Collected data:
..........

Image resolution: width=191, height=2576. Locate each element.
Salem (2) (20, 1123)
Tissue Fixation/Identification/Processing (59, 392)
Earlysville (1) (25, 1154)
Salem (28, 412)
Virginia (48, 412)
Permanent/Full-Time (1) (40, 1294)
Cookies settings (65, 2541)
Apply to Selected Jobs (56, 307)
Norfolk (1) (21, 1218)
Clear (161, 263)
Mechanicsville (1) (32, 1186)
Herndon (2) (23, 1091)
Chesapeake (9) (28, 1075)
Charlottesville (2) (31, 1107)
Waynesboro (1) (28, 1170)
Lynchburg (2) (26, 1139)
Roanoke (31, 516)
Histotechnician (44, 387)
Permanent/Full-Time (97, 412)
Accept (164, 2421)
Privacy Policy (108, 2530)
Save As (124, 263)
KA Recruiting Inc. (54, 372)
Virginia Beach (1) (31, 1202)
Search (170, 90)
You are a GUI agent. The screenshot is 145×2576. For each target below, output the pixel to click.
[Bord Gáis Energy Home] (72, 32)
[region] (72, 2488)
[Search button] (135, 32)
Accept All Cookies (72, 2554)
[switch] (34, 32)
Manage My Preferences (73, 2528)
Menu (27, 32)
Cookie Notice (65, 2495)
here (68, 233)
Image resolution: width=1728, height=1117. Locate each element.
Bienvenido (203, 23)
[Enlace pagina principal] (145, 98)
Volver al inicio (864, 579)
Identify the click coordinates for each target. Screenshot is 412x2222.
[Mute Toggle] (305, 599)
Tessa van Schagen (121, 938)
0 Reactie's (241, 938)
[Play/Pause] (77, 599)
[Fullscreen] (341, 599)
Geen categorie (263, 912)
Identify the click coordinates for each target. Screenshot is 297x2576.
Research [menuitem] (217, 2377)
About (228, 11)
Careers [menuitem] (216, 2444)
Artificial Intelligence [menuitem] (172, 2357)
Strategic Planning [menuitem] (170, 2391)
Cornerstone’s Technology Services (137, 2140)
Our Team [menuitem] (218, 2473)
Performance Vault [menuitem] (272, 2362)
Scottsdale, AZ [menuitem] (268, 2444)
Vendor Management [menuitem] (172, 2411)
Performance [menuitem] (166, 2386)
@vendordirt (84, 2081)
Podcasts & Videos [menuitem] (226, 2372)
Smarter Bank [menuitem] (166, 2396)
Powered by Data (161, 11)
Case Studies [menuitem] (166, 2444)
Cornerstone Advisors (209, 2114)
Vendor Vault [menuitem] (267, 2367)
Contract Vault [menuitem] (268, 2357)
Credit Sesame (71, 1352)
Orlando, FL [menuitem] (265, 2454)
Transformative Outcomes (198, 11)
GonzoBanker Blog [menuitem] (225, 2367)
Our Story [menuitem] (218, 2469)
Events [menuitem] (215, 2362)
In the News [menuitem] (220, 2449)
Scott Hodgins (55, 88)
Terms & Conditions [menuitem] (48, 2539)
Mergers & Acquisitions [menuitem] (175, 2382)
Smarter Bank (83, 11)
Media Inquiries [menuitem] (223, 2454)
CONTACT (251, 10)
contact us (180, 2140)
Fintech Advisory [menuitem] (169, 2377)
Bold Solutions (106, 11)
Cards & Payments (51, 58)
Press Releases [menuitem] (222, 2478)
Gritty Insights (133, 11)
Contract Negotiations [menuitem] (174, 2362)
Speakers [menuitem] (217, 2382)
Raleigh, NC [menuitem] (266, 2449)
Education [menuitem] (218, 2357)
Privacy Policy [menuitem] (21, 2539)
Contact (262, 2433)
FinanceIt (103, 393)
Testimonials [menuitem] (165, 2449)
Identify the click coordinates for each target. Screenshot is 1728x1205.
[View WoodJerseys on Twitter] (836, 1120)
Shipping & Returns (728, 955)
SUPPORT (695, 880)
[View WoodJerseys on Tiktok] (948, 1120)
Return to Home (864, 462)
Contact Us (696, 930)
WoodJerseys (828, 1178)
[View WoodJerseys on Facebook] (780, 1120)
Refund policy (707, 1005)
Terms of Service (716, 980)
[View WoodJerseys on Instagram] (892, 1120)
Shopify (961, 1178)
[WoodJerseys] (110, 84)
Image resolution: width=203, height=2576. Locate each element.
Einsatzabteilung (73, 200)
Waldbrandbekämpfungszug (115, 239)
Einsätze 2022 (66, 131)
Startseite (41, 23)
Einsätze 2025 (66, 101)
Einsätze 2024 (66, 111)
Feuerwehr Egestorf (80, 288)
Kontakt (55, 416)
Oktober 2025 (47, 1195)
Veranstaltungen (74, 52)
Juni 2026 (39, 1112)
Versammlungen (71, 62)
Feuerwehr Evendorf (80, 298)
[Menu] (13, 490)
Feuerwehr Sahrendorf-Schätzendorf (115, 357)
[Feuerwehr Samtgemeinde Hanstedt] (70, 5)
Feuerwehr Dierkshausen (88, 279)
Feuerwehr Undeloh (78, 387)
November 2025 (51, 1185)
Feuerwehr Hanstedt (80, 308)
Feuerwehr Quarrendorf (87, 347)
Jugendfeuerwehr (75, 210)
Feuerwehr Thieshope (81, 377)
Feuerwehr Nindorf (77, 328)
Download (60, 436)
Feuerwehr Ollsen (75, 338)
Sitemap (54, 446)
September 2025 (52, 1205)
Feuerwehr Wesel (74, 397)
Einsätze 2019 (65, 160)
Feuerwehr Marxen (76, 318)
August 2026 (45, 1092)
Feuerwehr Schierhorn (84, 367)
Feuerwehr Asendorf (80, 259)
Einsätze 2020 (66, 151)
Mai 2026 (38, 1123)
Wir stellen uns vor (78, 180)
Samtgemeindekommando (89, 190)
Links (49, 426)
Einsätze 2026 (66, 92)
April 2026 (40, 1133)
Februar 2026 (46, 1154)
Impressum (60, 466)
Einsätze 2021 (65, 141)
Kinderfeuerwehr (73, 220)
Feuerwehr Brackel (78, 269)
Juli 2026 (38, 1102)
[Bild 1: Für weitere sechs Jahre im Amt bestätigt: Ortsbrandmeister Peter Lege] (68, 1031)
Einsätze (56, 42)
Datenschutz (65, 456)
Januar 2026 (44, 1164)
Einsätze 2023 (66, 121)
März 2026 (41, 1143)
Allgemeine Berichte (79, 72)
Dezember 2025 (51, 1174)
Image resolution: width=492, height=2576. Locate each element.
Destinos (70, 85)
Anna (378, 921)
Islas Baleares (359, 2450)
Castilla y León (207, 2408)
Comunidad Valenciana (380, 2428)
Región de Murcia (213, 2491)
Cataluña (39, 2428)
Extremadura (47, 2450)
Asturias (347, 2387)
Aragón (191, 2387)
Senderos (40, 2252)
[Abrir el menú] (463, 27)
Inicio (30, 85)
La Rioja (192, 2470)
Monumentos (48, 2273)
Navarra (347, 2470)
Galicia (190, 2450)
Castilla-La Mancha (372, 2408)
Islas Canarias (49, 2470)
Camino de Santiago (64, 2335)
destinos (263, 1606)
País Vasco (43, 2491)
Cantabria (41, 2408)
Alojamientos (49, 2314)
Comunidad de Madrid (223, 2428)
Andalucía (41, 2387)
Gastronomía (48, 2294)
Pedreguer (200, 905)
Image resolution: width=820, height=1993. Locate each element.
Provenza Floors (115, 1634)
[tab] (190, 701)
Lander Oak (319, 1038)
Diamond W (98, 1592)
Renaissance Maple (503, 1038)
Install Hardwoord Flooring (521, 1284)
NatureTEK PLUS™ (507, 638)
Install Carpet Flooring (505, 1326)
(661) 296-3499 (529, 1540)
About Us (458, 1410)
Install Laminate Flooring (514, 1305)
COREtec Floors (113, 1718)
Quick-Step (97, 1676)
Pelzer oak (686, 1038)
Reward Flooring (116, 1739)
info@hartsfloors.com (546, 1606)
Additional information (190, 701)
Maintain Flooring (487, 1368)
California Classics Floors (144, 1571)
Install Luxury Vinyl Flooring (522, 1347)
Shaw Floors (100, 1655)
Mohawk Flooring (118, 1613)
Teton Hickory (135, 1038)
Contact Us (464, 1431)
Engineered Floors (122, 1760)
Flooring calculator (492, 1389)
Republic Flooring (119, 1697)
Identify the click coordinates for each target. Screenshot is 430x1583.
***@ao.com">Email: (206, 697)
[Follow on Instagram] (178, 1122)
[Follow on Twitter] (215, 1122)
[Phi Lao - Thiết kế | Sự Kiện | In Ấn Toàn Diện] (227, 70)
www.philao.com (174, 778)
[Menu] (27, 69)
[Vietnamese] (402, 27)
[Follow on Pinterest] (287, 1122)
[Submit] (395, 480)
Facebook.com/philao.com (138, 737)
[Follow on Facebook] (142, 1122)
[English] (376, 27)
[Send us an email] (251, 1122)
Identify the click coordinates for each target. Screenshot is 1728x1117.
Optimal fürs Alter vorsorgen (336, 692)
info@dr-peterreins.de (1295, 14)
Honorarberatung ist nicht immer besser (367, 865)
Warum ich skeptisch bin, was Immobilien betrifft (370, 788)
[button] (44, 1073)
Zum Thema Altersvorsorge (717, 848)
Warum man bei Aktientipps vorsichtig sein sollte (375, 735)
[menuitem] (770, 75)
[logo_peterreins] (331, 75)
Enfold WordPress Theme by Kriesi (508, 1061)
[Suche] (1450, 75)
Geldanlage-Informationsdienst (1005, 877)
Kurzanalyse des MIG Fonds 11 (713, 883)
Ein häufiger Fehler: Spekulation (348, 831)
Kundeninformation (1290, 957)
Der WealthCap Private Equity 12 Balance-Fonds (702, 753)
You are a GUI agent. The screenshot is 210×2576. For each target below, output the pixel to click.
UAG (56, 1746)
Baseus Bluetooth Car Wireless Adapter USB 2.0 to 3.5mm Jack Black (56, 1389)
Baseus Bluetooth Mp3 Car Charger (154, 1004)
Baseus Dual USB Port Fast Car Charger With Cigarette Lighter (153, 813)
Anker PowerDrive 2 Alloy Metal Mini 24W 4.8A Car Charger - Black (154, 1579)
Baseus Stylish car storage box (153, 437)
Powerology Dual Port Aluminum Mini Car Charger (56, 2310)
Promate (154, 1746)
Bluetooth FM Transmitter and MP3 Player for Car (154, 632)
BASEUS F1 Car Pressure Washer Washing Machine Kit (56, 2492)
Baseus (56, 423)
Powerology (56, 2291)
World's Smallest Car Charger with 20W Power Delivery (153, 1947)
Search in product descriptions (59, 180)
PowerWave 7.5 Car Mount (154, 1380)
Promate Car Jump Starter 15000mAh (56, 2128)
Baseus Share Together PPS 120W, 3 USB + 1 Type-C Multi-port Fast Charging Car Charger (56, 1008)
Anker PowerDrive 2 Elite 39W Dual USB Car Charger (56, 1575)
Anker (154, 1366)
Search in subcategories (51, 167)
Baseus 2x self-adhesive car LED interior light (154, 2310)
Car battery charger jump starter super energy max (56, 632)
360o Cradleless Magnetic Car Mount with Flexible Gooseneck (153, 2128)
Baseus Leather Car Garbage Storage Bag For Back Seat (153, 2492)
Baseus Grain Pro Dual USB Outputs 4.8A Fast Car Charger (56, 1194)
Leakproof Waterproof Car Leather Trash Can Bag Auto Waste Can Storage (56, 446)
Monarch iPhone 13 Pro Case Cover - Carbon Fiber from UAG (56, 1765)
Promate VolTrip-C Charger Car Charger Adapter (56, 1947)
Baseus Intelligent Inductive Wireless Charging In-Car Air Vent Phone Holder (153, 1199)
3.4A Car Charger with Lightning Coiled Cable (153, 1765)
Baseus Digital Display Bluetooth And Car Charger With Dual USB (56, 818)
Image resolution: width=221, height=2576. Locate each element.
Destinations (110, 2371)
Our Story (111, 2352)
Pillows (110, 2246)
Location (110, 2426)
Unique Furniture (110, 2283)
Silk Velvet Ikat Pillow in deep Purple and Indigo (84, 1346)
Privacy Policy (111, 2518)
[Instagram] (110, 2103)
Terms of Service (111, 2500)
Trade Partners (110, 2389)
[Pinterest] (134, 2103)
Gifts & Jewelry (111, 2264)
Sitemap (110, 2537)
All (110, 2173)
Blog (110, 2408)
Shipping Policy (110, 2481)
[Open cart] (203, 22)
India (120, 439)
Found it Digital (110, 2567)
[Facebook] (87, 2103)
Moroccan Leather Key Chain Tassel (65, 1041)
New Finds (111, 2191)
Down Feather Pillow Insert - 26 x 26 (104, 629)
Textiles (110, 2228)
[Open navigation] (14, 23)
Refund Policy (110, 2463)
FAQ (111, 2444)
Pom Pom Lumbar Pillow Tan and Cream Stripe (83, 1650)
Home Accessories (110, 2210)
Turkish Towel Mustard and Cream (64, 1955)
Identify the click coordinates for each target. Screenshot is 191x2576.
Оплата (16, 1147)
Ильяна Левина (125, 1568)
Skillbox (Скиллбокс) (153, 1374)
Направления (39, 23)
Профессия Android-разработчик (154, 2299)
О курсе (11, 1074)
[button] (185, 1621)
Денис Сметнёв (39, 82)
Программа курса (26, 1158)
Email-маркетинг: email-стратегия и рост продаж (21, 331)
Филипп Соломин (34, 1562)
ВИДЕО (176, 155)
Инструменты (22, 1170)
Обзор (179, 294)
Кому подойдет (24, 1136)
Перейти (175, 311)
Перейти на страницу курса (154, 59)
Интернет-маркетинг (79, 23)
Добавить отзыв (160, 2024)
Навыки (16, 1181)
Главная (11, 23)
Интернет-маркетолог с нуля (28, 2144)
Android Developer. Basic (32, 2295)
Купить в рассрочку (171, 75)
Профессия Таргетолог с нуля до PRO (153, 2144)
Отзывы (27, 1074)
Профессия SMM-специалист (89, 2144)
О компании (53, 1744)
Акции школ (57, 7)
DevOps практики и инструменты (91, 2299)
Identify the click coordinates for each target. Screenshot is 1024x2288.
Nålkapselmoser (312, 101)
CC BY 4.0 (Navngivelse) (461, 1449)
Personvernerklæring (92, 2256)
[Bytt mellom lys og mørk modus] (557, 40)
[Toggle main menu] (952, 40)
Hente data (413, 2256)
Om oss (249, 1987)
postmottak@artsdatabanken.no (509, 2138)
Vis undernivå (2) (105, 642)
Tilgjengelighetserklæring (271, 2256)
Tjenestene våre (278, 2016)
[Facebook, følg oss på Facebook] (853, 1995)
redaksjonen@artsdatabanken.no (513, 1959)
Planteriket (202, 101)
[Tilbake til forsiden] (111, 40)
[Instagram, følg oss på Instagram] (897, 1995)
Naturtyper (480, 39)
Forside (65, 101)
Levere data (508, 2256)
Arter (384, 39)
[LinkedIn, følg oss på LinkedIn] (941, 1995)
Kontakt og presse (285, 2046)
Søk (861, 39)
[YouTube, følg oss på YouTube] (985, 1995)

..........

ACTION ITEM
The entries above hold a line with "Found it Digital (110, 2567)" and a later line with "[button] (185, 1621)". Write out exactly those lines and all lines between, nothing more.

WRITTEN RESPONSE
Found it Digital (110, 2567)
[Facebook] (87, 2103)
Moroccan Leather Key Chain Tassel (65, 1041)
New Finds (111, 2191)
Down Feather Pillow Insert - 26 x 26 (104, 629)
Textiles (110, 2228)
[Open navigation] (14, 23)
Refund Policy (110, 2463)
FAQ (111, 2444)
Pom Pom Lumbar Pillow Tan and Cream Stripe (83, 1650)
Home Accessories (110, 2210)
Turkish Towel Mustard and Cream (64, 1955)
Identify the click coordinates for each target. Screenshot is 191x2576.
Оплата (16, 1147)
Ильяна Левина (125, 1568)
Skillbox (Скиллбокс) (153, 1374)
Направления (39, 23)
Профессия Android-разработчик (154, 2299)
О курсе (11, 1074)
[button] (185, 1621)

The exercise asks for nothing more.